Harnessing the Power of Equine Assisted Counseling: Adding Animal Assisted Therapy to Your Practice by Kay Sudekum Trotter, PhD, was added this month to StudyCredit.com, an Internet approved provider of CEUs for mental health professionals.
Published last December by Routledge/Taylor & Francis, the book is the collaborative work of 28 counselors, psychologists and medical doctors who use Equine Assisted Counseling (EAC) in their practices. Initiated and edited by Dr. Trotter, Harnessing the Power of Equine Assisted Counseling provides a strong foundation for understanding the effectiveness of EAC, and demonstrates the powerful impact a horse can have in creating a new counseling dynamic. Chapters address using horses to help clients dealing with various traumas and abuse, anxiety, depression, atypical behaviors, social skills and communication issues.
Additionally, a chapter by the internationally renowned "horse whisperer" Pat Parelli offers a look at EAC from the horse’s point of view and demonstrates how to develop a relationship with a therapy horse in a safe and respectful manner. Through case studies, clinical protocols and step-by-step instructions, the book helps counselors understand how to add horse therapy to their existing practice. Harnessing the Power of Equine Assisted Counseling will also instruct students seeking to learn about this innovative approach that’s changing the counseling arena.
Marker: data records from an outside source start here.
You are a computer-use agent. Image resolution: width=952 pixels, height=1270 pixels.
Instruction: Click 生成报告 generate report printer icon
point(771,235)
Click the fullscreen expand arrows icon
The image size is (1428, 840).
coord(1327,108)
Counselors can purchase the book through Dr. Trotter’s website at http://www.KayTrotter.com or at amazon.com. When they give correct answers to 18 out of 25 questions in the StudyCredit.com quiz, they will receive 16 CEUs.
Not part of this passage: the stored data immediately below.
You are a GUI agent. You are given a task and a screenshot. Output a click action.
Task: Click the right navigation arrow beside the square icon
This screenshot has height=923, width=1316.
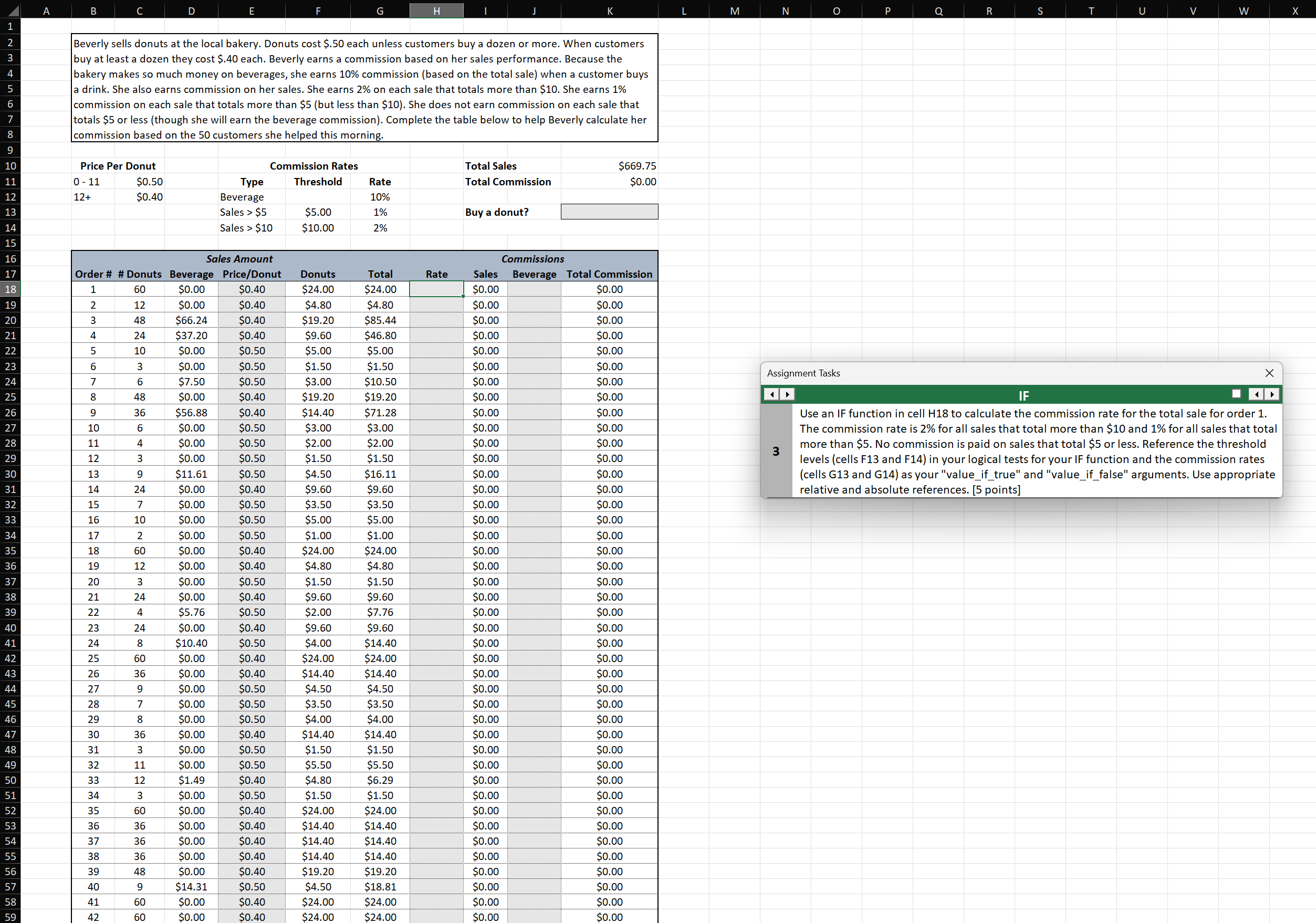point(1272,394)
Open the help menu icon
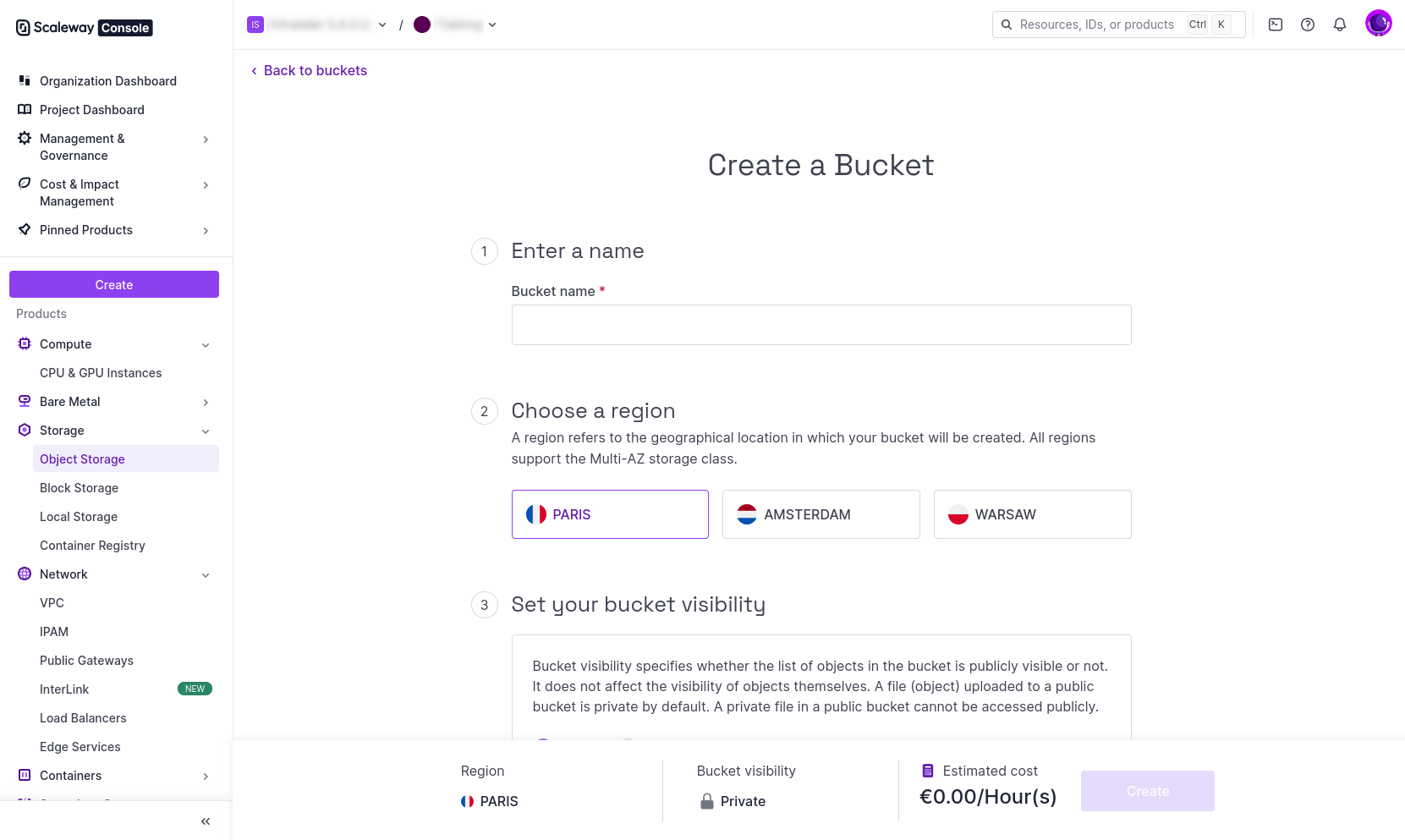The image size is (1405, 840). [x=1307, y=25]
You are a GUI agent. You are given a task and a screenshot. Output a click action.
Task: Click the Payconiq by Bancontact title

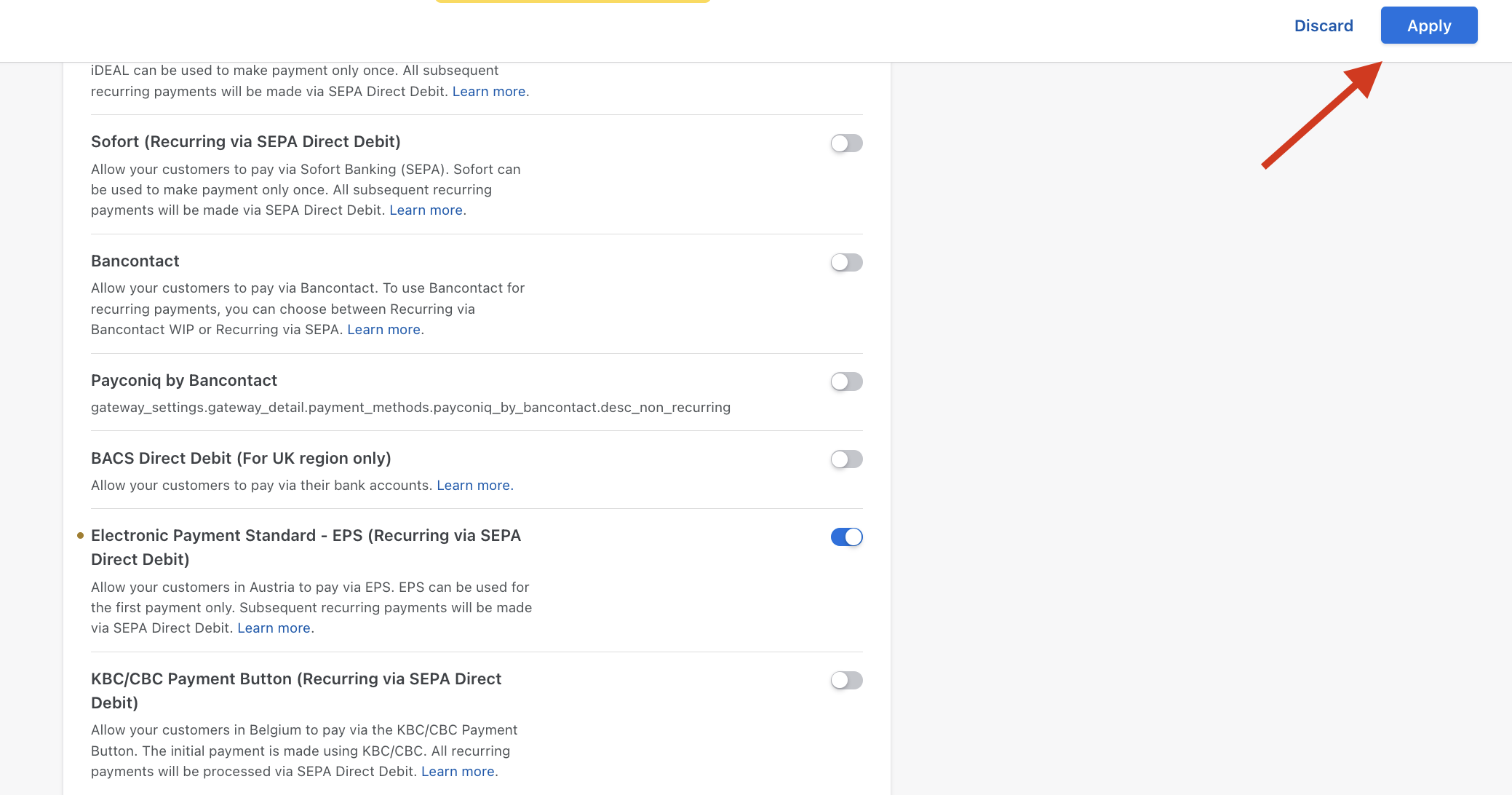pyautogui.click(x=183, y=381)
Dr. Trotter is internationally recognized for creating some of the first empirical data proving the effectiveness of EAC. She conducted a 12-week study for her doctoral dissertation at the University of North Texas to determine what impact including a horse in counseling therapy would have on a group of elementary and middle school students. Dr. Trotter’s clinical research produced verifiable evidence that horses had a positive, frequently immediate impact on clients. An article summarizing her dissertation, “The Efficacy of Equine Assisted Group Counseling With At-Risk Youth and Adolescents,” was published in The Journal of Creativity in Mental Health™, a peer-review publication of the American Counseling Association.